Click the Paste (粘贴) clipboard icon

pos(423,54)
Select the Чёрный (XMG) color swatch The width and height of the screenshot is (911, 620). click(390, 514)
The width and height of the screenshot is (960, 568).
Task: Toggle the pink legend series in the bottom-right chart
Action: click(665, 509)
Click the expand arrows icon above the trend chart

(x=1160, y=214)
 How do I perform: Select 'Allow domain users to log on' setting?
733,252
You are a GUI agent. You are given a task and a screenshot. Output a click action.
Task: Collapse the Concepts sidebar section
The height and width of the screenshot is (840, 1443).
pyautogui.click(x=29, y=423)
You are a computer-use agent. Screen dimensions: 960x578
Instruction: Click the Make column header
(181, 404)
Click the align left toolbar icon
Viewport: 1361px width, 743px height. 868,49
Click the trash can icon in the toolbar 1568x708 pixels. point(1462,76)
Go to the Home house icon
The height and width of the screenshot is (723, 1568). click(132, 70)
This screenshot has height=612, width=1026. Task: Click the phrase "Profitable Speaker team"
- - - - - - -
- WORK INSTRUCTIONS: Everything from the line with "You are a GUI" through the line with "You are a computer-use" in the listing above must be retyped exactly, with nothing added.

- ANSWER FOR THIS EXERCISE:
You are a GUI agent. You are given a task and a screenshot. Output a click action.
Task: Collapse the Concepts sidebar section
The height and width of the screenshot is (840, 1443).
pyautogui.click(x=29, y=423)
You are a computer-use agent. Screen dimensions: 960x578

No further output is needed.